ゲノムに畳み込みニューラルネットワーク(CNN)を使用し表現型を予測する
やったこと
小麦の遺伝子の情報から表現型を予測するという論文を読んでみました。
DeepGS: Predicting phenotypes from genotypes using Deep Learning という論文です。twitterでいい感じの論文ないかなと思って探してたら、ちょうどいいのを見つけました。
概要
データを、各個体の遺伝子が存在するかしないかを0,1で表現し、CNNで特徴を読み込んでいます。
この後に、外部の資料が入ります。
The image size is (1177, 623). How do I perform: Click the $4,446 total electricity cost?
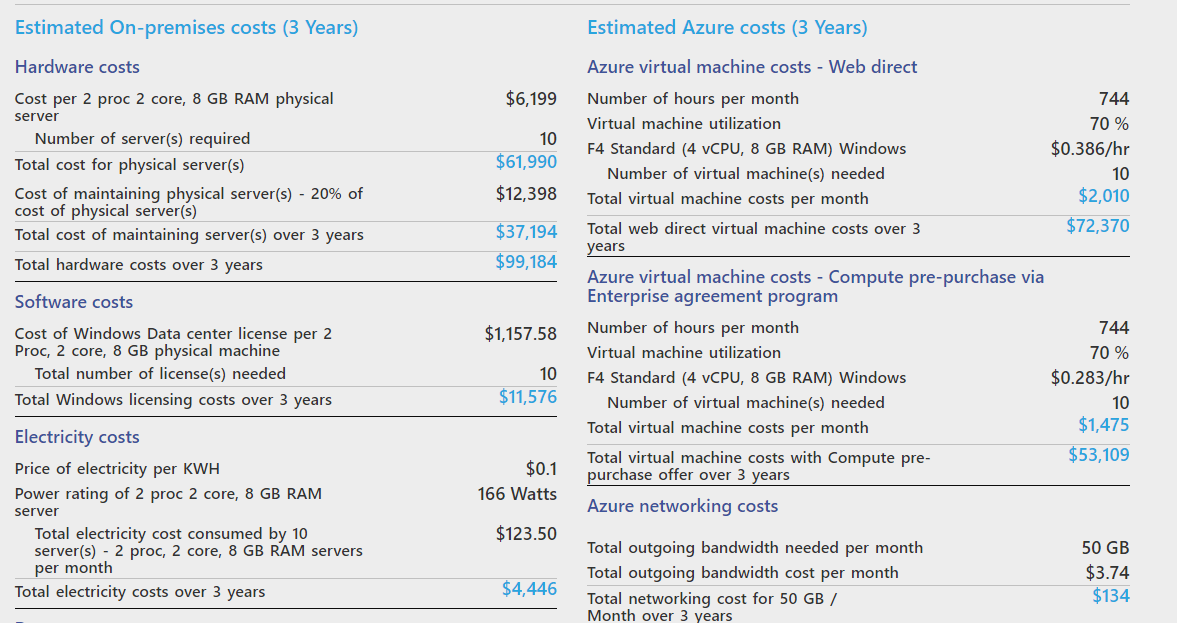(529, 589)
(論文中では、以下のように記載)
For the DArT markers, an allele was encoded by either 1 or 0, to indicate its presence or absence, respectively.
以下の表現型に対して、教師データ的なのがついてるっぽい。
- grain length(GL):粒の長さ
- grain width (GW):粒の幅
- grain hardness (GH):粒の硬さ
- thousand-kernel weight(TKW):千カーネルの重み(?)
- test weight (TW):何かしらの重さ(←)
- sodium dodecyl sulphate-sedimentation(SDS): ドデシル硫酸ナトリウム量
- grain protein (GP):含たんぱく質量
- plant height (PHT):個体の高さ
今回のCNNの全体像はこんな感じ。
(論文より引用)
実際のモデルは、既存のアルゴリズム(RR-BL)と混ぜて、作成しているみたいです。 以下、ザックリと今回のCNNについて。
8-32-1 architecture (i.e. eight nodes in the first hidden layer, 32 nodes in the second hidden layer, and one node in the output layer)
超ザックリとした学習の流れ
- 数値で表現した遺伝子データを用意する
- フィルタを使って畳み込み演算を行う(畳み込み層)
- 行列内の指定範囲の最大値を取得する(プーリング層)
- 使用するデータを絞る(Drop out層。多分勾配消失を防ぐため)
- 情報を集約する(結合層)
- 目的関数を減少させる向きに、誤差逆伝播法でフィルタを更新する (2-5の繰り返し。)
所感
やっぱりゲノムの話と機械学習の話は組み合わせると面白いなと思いました。(小並感)
ただ一方で、今回の課題設定だとCNN以外にもLight GBMやCatboostとかでもいける気がする。 どうせ混ぜるなら、いろいろモデル混ぜた方が予測精度は上がるんじゃないかなと思いました。
あと、遺伝子の欠損を0,1で表現するのは問題ないんでしょうか? (実は裏で、RNA-seqとかで遺伝子の発現みてるとか?)
とりま、たまにここら辺の論文も読んでいこうと思います。